- Work instructions: In the fisheries research interview, what change in southern bluefin tuna catches is reported?

- Source extract:
·····

MD: Can you describe your PhD research?

TB: Under Ray Hilborn’s direction, I studied the effect of individual transferable quotas (ITQs) on fishing behavior: how ITQs affected discards and when people fish. I compared two fisheries—one in British Columbia using an ITQ system, and the other on the West Coast, which limited allowable catch of a species by two-month periods for each boat.

The BC people fished very differently, discarding less, catching their full quota, and avoiding overfishing. While the West Coast fisheries were allowed to exceed the species quota, excess had to be discarded—very wasteful. ITQs set a fixed quota including discards, which motivates fishermen to improve their fishing techniques.

Primarily, I looked at spatial changes. There’s a lot of movement and year-to-year variability. If you have a constraint on a species, say because they have low numbers, and you’re likely to catch them, an ITQ system encourages you to avoid areas where these fish occur. Fishers are increasingly sharing information to help others avoid exceeding quota. Also, if you do exceed your quota, you can lease quota from others if they’re willing. Now, the West Coast has shifted to the ITQ system as well.

MD: After earning your PhD, you spent a couple of years conducting research on southern bluefin tuna and blue whales back in Cape Town, and then returned to SAFS in 2007.

I returned to Cape Town and worked for the Commission for the Conservation of Southern Bluefin Tuna. This species is very overfished. Most of the controversy centers on the Atlantic, which is interesting since the southern stocks are more depleted. They’re below 10% of historical numbers and still being fished fairly hard.

Because multiple countries are fishing the same stock, it’s been very difficult to get everyone to agree to reduce fishing effort. Catches have come down from 35,000 to 10,000 metric tons, but they need to come down further.

I also did a lot of blue whale and humpback whale research, looking at where they occurred, trends over time, how to separate sub-species out, and minimum abundance.

I returned to SAFS to develop run reconstruction models to distinguish stocks of Bristol Bay sockeye salmon, which migrated to different rivers but were caught all together. I also conducted some global scale analyses—the state of global fisheries—that brought together a group of scientists including Boris Worm and Ray Hilborn.

MD: This was pursuant to the Boris Worm publication that raised considerable controversy.

TB: In 2006, Boris and several co-authors published a paper that had little to do with predicting fisheries collapse. But, they included one brief sentence that predicted the collapse of all fisheries by 2048, which got the attention of the press.

·····

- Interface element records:
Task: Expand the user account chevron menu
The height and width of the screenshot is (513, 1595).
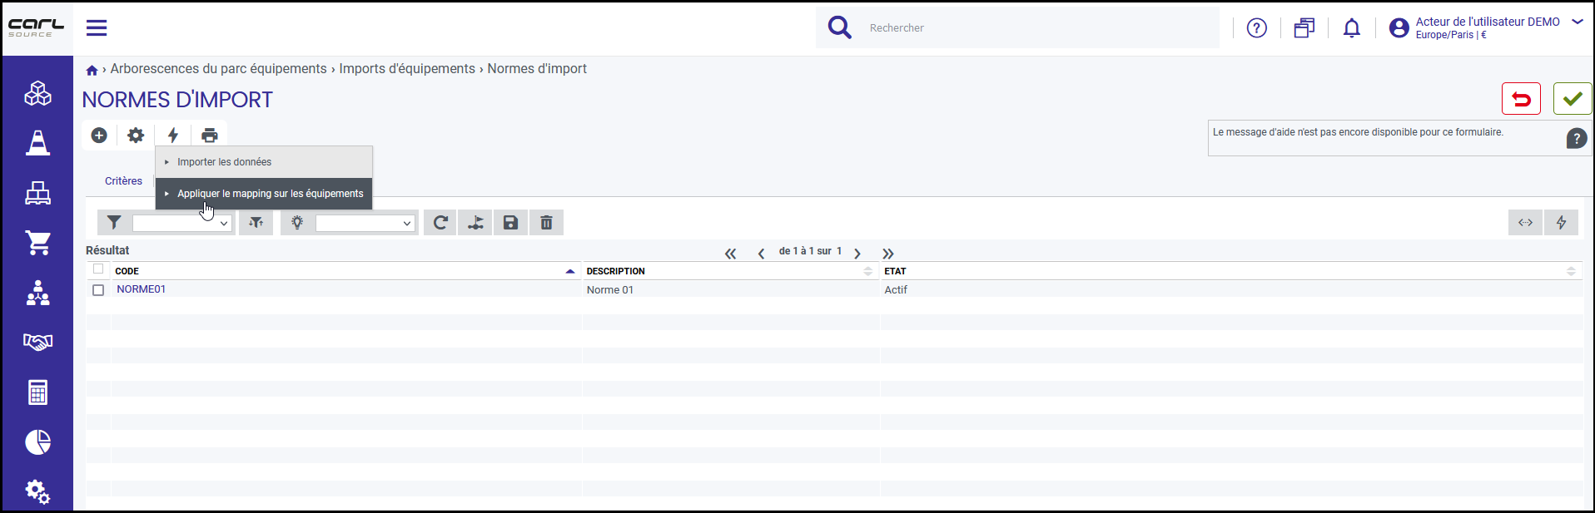Action: (x=1577, y=22)
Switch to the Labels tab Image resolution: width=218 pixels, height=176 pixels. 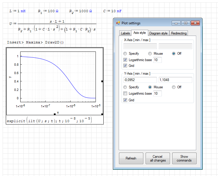coord(125,33)
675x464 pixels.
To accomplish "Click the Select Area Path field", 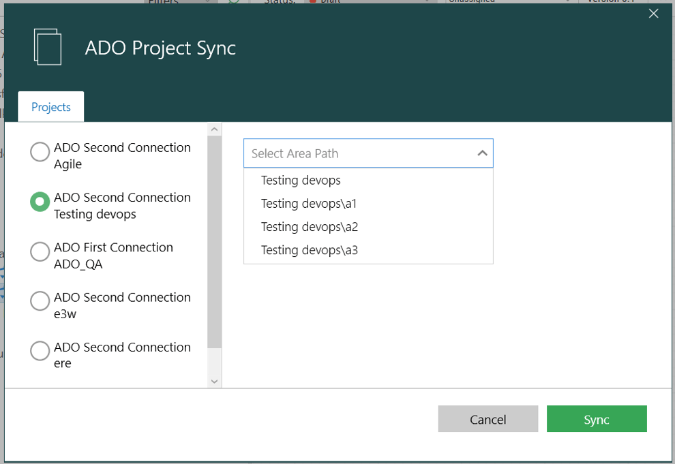I will [341, 153].
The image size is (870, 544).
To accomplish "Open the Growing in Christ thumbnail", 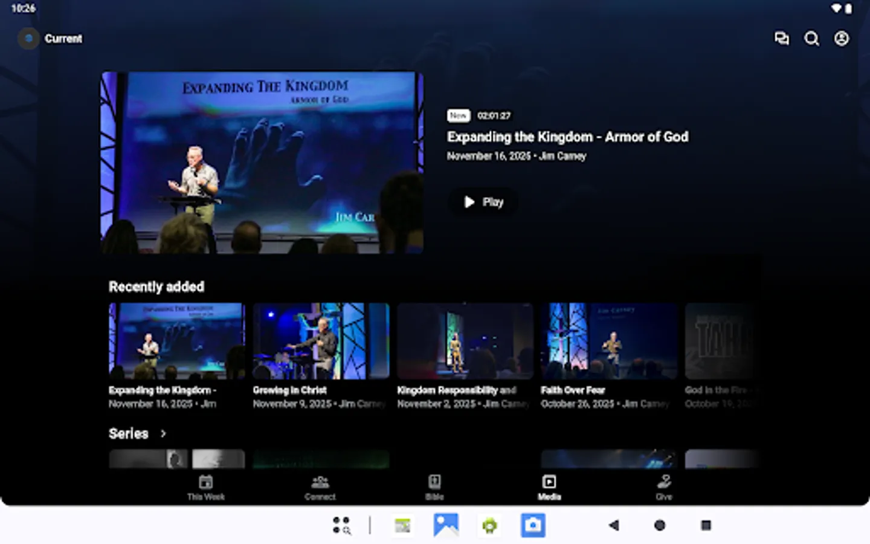I will (x=321, y=342).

·····

- Written answer: Catches have come down from 35,000 to 10,000 metric tons.